Therefore: either high yield spreads are too low, or these forecasts of default rates are overblown, right? How to make sense of this? Recall that I chose to use the median spreads for each rating category. If instead I’d calculated the average spreads, based on weighting each bond equally, I’d have obtained significantly higher values: a CCC spread of 1835 bp instead of 1081 bp. This average is skewed by several bonds with very high spreads, many of which are issued by companies in the energy sector. The curves using these spreads with the same transition matrices as before are shown in the chart below, together with the equally-weighted average spread levels for each rating.
The curves based on average spreads
|Median spreads, bp
|Average spreads, bp
Source: Spreads based on data from JP Morgan.
So if your portfolio more closely reflected the equally-weighted market, including the high-spread bonds, then even with the 2008 transition matrix you’d still have a positive, though small, cushion at the high yield end. The world makes more sense again. By taking the median spread I was effectively screening out the effect of these bonds: and it could be the case that I was being overly pessimistic in using a transition matrix that had not been similarly adjusted. But I wanted to make a point. Which is: if you’re a high-yield portfolio manager you should look carefully at the spreads you’re receiving against a backdrop of appropriate transition expectations. There’s not a great deal of room to play in.
Because of the uncertainties around these spread values and default rates some sensitivity analysis is in order. Staying with average spreads, the table below shows the breakeven spread cushions for CCC-rated bonds for different combinations of default and recovery rates. The values along the top of the box represent percentage changes to the 2008 annual default rate of 25.5% for CCCs. All other transition probabilities have been scaled proportionately from the original 2008 matrix. The box is around the value found in the scenario shown in the right-hand chart above.
CCC breakeven spread cushions based on different recovery and default rates
As discussed above there is a wide range of spreads across CCC bonds, even with a similar maturity close to 5 years. The table below shows the CCC cushions using different starting spot spreads, all other input values unchanged from the scenario above using the average spread values.
CCC breakeven spread cushions based on different spot values
The purpose of this blog is not to portray any type of credit as attractive or otherwise: it’s simply to argue that it is useful to have a quantitative framework such that the merits of credit can be explored. The different transition matrices also provide a historical context against which our current situation can be compared. High spreads could appear attractive, but the increased default risks could mean that benefiting fully from those spreads is unlikely.
In addition to the risks of downgrade or default there are other ways in which high spreads, such as index providers may publish, can fail to translate into equivalent returns. To list a few:
- Market volatility can intrude. Investors may not be able to achieve the spreads quoted by index providers if it takes time to use an investor’s cash injection to purchase bonds for their portfolio, and during that time spreads periodically fall.

### [MATERIAL SUPPLIED]
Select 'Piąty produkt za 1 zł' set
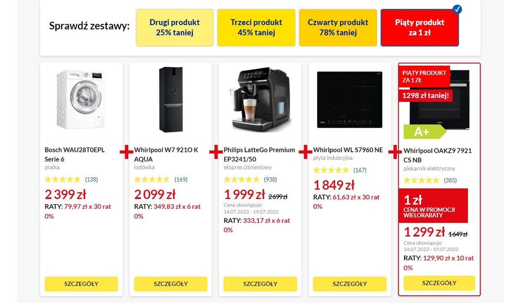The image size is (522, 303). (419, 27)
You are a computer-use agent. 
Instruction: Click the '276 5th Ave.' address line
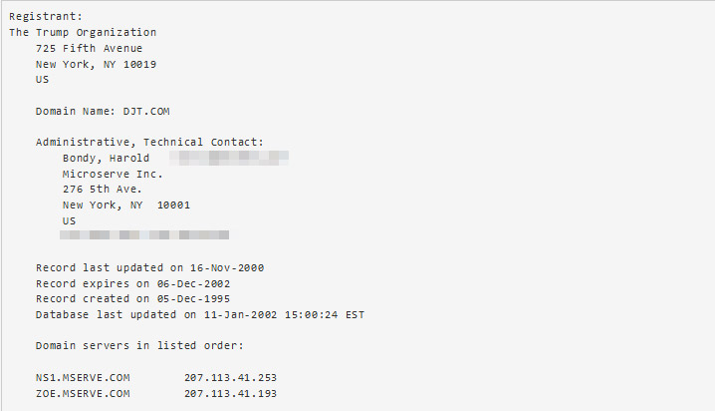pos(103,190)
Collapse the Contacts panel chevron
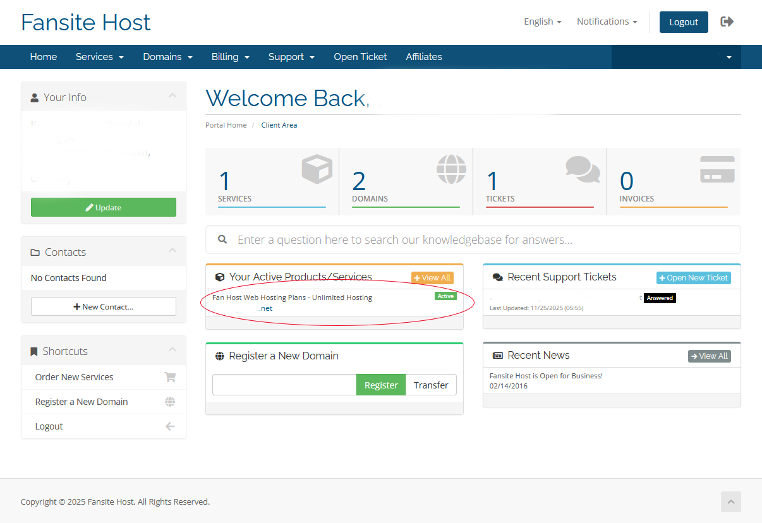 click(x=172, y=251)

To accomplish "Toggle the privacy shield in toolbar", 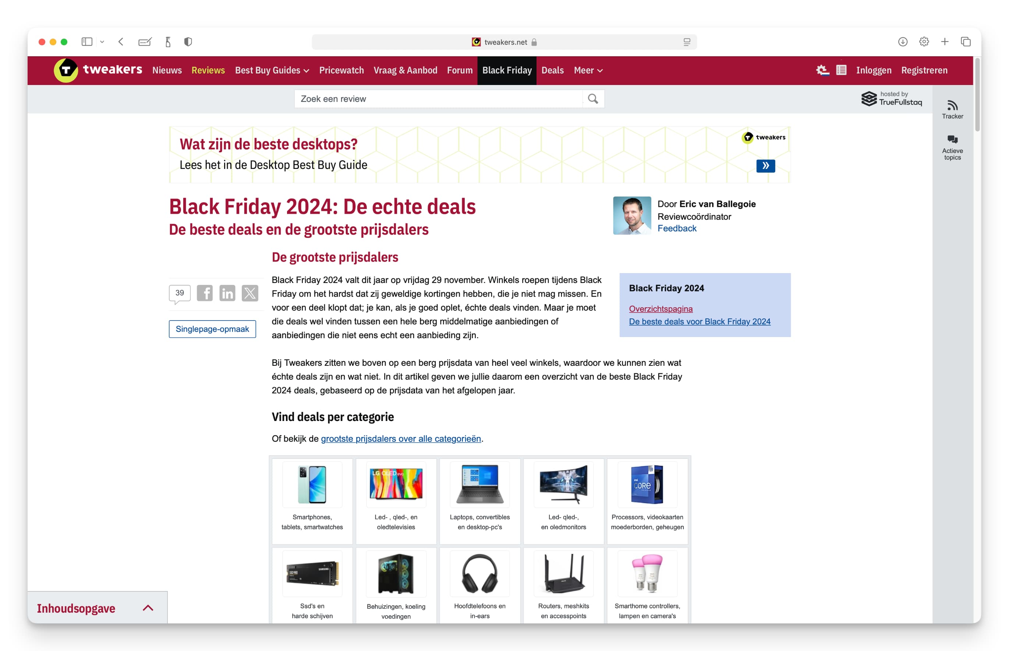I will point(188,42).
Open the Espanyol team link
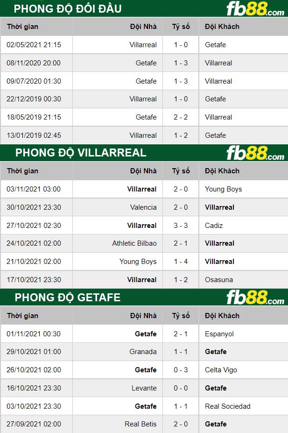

### [SHORT PROBLEM 1]
In the passage on high yield spreads, reproduce the part from "Because of the" up to and including "right-hand chart above.", replacing "sensitivity analysis" with "stress testing".
### [SHORT PROBLEM 2]
List the titles of the charts and tables given in the passage on high yield spreads.
### [SHORT PROBLEM 3]
According to the passage on high yield spreads, what was the 2008 annual default rate for CCCs?

### [EXPECTED OUTPUT 1]
Because of the uncertainties around these spread values and default rates some stress testing is in order. Staying with average spreads, the table below shows the breakeven spread cushions for CCC-rated bonds for different combinations of default and recovery rates. The values along the top of the box represent percentage changes to the 2008 annual default rate of 25.5% for CCCs. All other transition probabilities have been scaled proportionately from the original 2008 matrix. The box is around the value found in the scenario shown in the right-hand chart above.

### [EXPECTED OUTPUT 2]
The curves based on average spreads
CCC breakeven spread cushions based on different recovery and default rates
CCC breakeven spread cushions based on different spot values

### [EXPECTED OUTPUT 3]
25.5%